Digital Love - Data management and the future of science
Digital Love - Data management and the future of science
Complete the form below and we will email you a PDF version of "Digital Love - Data management and the future of science"
A recent blog post by Digital Science highlighted the impact of poor data management on the future of science. Startled by the statistics and the breadth of the potential impact, I caught up with Nathan Westgarth, Product Manager for Research Tools at Digital Science to understand more about the company, the importance of data management and how Digital Science are addressing these issues.
AB: Can you tell me a little about Digital Science?
Nathan Westgarth (NW): Digital Science was founded to make scientific research more efficient through the better use of technology. We believe passionately that tomorrow's research will be different - and better - than today's. As such we’re committed to putting scientists at the heart of everything we do and creating tools that truly work to help change the way science is done. We incubate and invest in promising start-ups as well as develop tools internally that serve the needs of scientists. In essence everything we do is about helping those who work in science to work more efficiently.
AB: Your recent blog “Five Top Reasons to Protect Your Data and Practise Safe Science” highlights the importance of effective data management, how big a problem is poor data management and what impact can this have?
NW: Poor data management is a really pressing issue for the scientific community - not just for lab management teams, but also for every individual researcher. The amount of research data being generated is currently increasing by 30% every year. Worryingly, one study has found that the odds of sourcing datasets decline by 17% each year and a massive 80% of scientific data is then lost within two decades (Vines T.H. et al. 2013).
From our discussions with scientists over the problems and challenges they face in their work, the difficulty of managing and accessing their data is one of the most common issues cited to us. In an extreme case of data management issues, we heard from biologist Billy Hinchen who told us, "I lost 400GB of data and close to 4 years of work after my laptop was stolen. As a result I ended up getting an M.Phil rather than a PhD.” Clearly, these issues are having a large impact at both a personal and global level.
The concern is that as data output grows, effective data organisation is only going to get more difficult. And if data continues to be managed poorly then science will ultimately suffer. At best experiments will be hard to replicate and findings called into question. At worst papers will be retracted and careers impacted.
To highlight this issue and spark conversation around the problems of research data management, we’ve investigated the statistics and have produced our ‘Love Your Data’ infographic - which includes the five top reasons to protect your data.
AB: How does Digital Science help enable effective data management?
NW: Two of our tools have been designed to specifically help scientific researchers manage their data better. Our popular tool figshare, is a cloud based repository where researchers can store their data privately, share it with colleagues, or make it publicly available and citable with a permanent Digital Object Identifier (DOI). We have also recently released Projects, a simple desktop app that helps researchers stay on top of all their data with a structured and safe way to organise their research. Projects is Mac only for now but a Windows version is in development. Data from Projects can be uploaded to the figshare cloud with one click, creating a truly integrated solution.

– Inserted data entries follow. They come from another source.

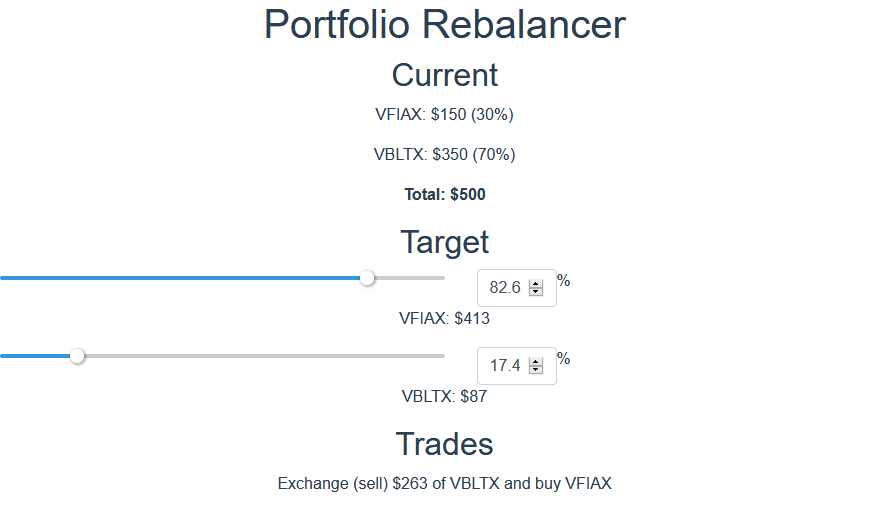Click the Total: $500 text
The image size is (889, 511).
[444, 195]

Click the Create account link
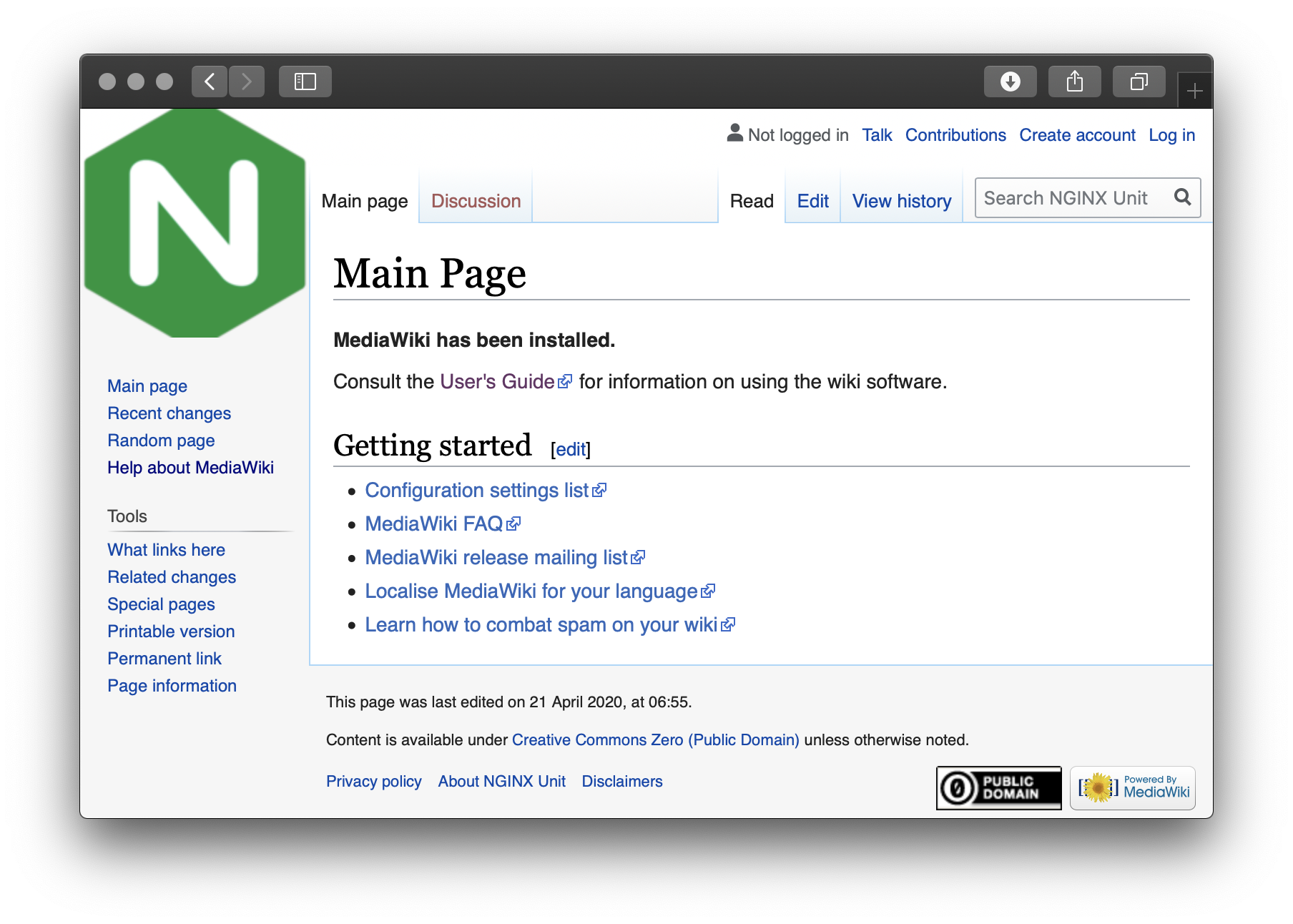pyautogui.click(x=1077, y=135)
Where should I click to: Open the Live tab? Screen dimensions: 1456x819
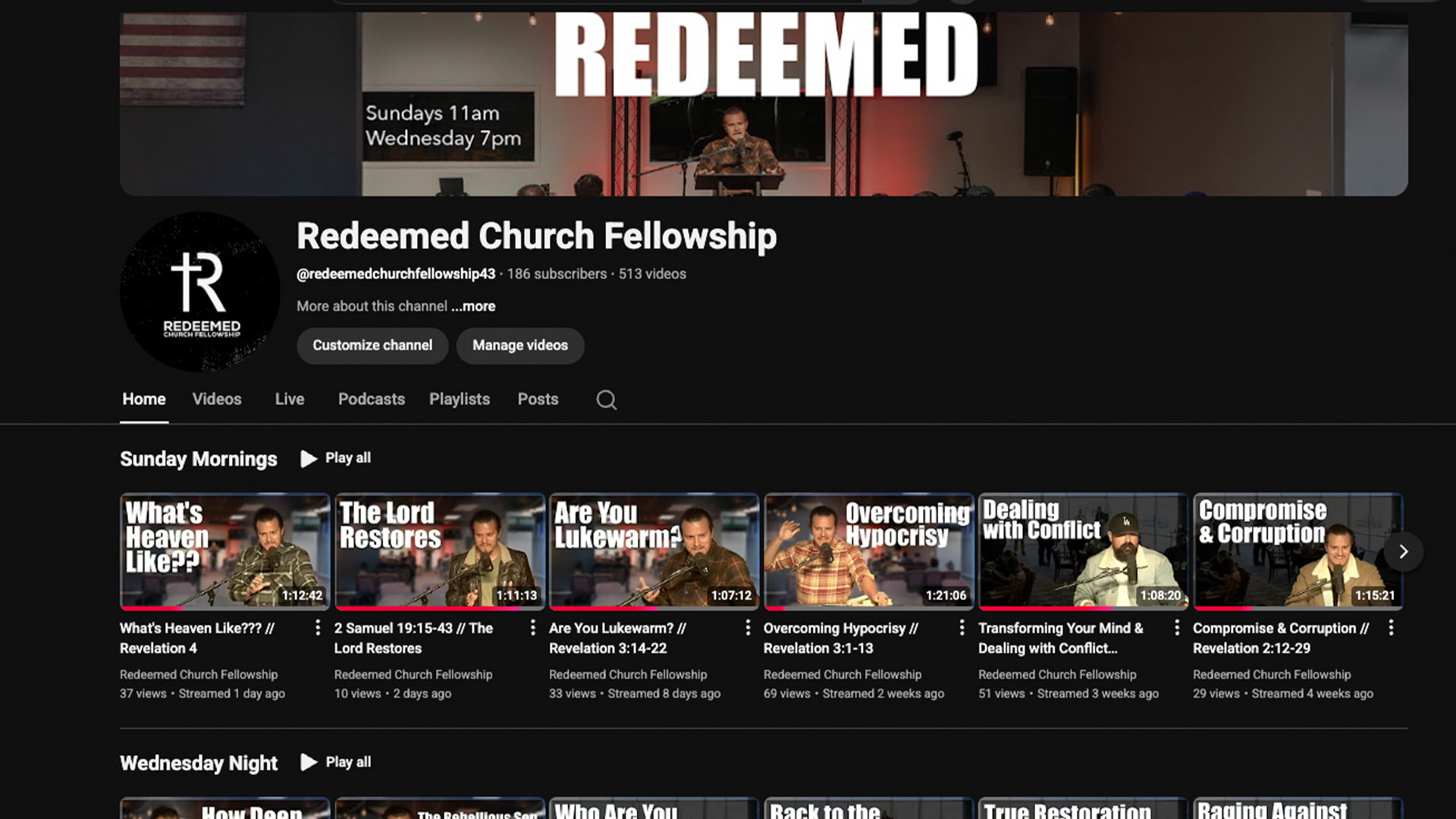point(290,400)
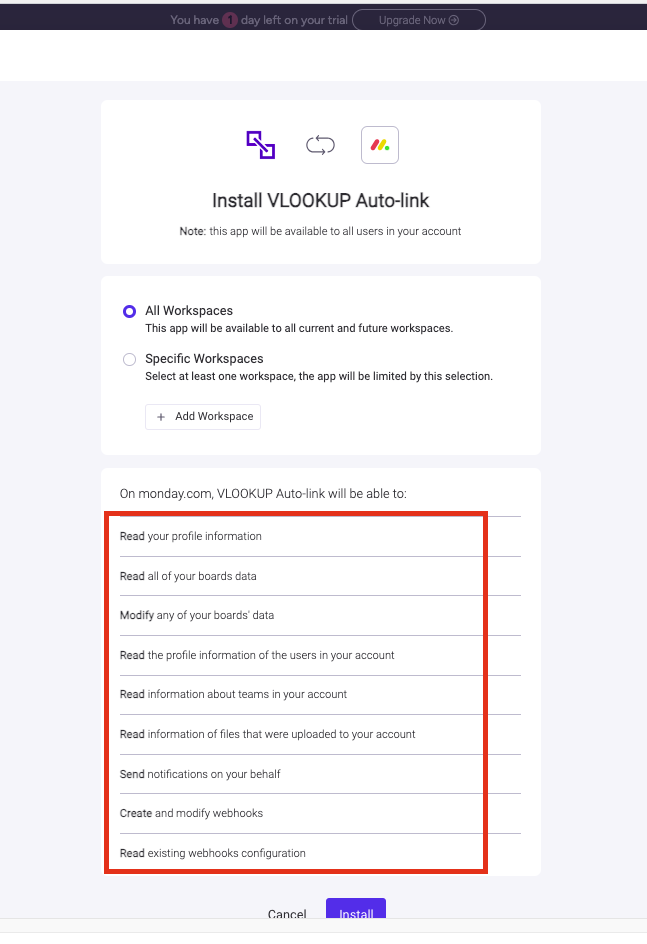Click 'Create and modify webhooks' permission row

tap(320, 813)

AB: With the output of data growing so rapidly what challenges do you see in the coming years and how will Digital Science help address these?

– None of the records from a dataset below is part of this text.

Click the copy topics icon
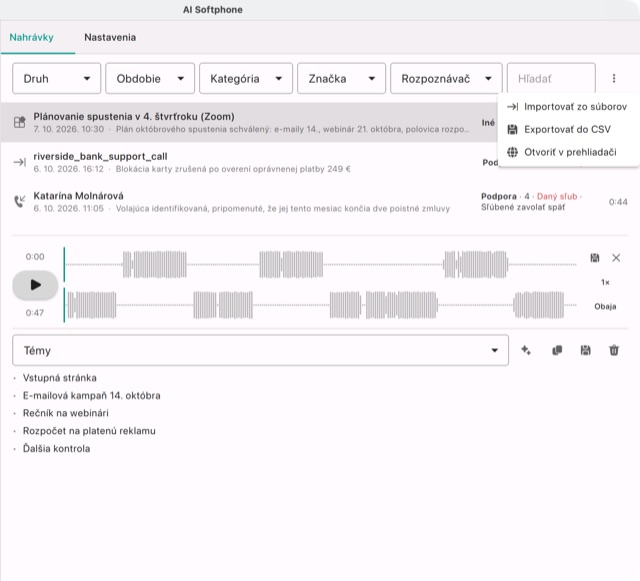This screenshot has height=581, width=640. click(557, 350)
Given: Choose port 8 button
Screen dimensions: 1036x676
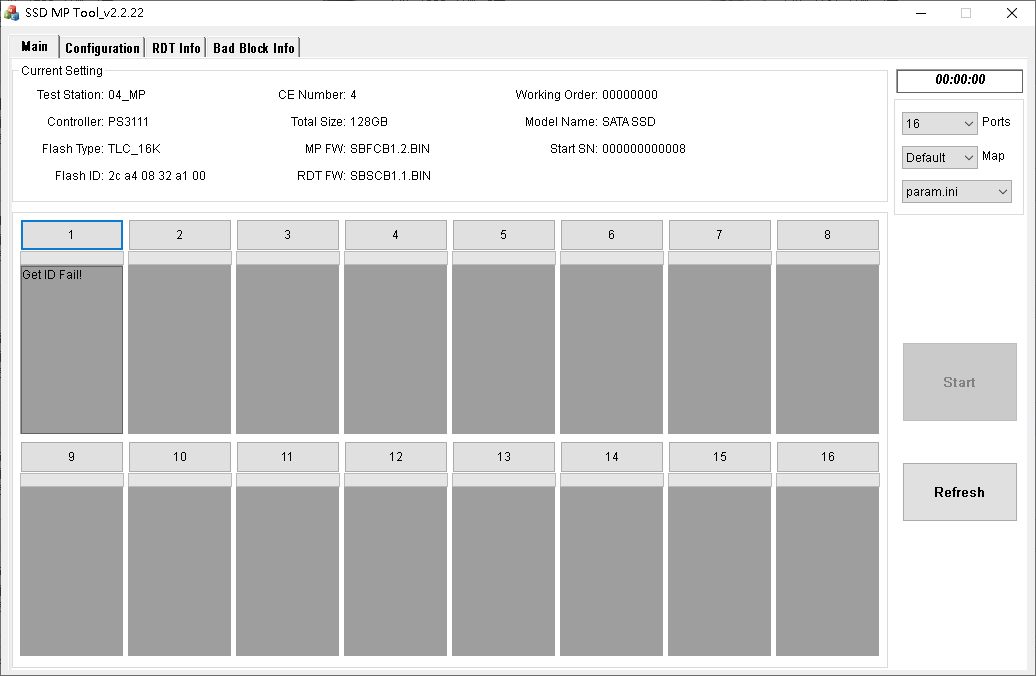Looking at the screenshot, I should [x=828, y=235].
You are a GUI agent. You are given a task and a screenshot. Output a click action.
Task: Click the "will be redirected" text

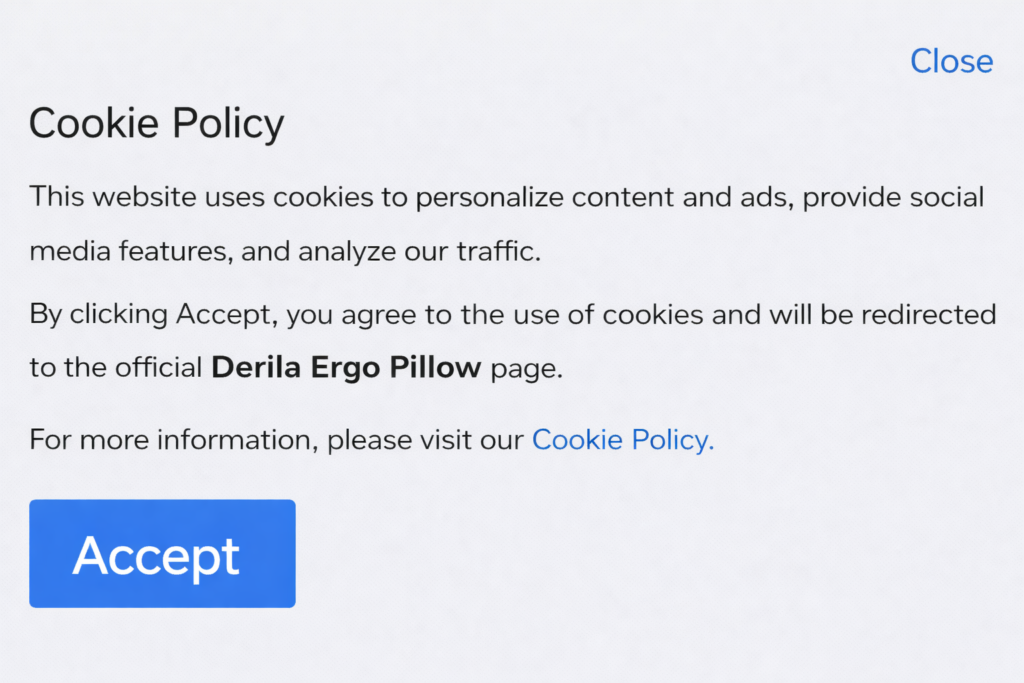tap(882, 315)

NW: The main challenge is around encouraging the scientific community to change their behaviour to address the issue of data management. If there is no incentive for researchers to record their analyses, then simply telling them it’s a good idea is not enough since it can seem like extra work when they already have enough to do. At Digital Science we try to help by creating software tools that make it easy to integrate best practices into their existing workflows. By engaging with the scientific community via funding bodies, institutions, publishers and government we hope to affect change in a positive way.
Another challenge is that of historical data and how this can be migrated to the new platforms and tools. Data migration of legacy data files is complex and expensive if not done correctly. It's also critical to the seamless transition required of researchers who need access to existing databases whilst at the same time generating new outputs. We have, through products like Labguru and others we have in development, become skilled in helping manage this process in ways that make it as painless as possible. It's all very well talking about the data produced now, but if we ignore the legacy then we're only solving part of the problem.
At Digital Science we’re building tools to make sure that data can be accessed by anyone and linked in a way that fosters new insights into big data. figshare is looking at new ways to make the data as easy to reuse as possible in this manner. With a tidal wave of data and research outputs, academics will need better filters, and Altmetric helps aid the discoverability of research that is getting attention and being discussed online. From a more general organizational point of view Projects helps researchers organize their data on the desktop, while figshare brings the cloud-based storage and sharing features that scientist’s need.
We always refer back to the analogy that dealing with large amounts of data in our personal lives is something we’ve all become accustomed to - for example we have great tools to help us with our music and photo management. Digital Science’s mission is to bring those same best practices and software standards to the scientific community, to enable those who work in science to function more efficiently and effectively.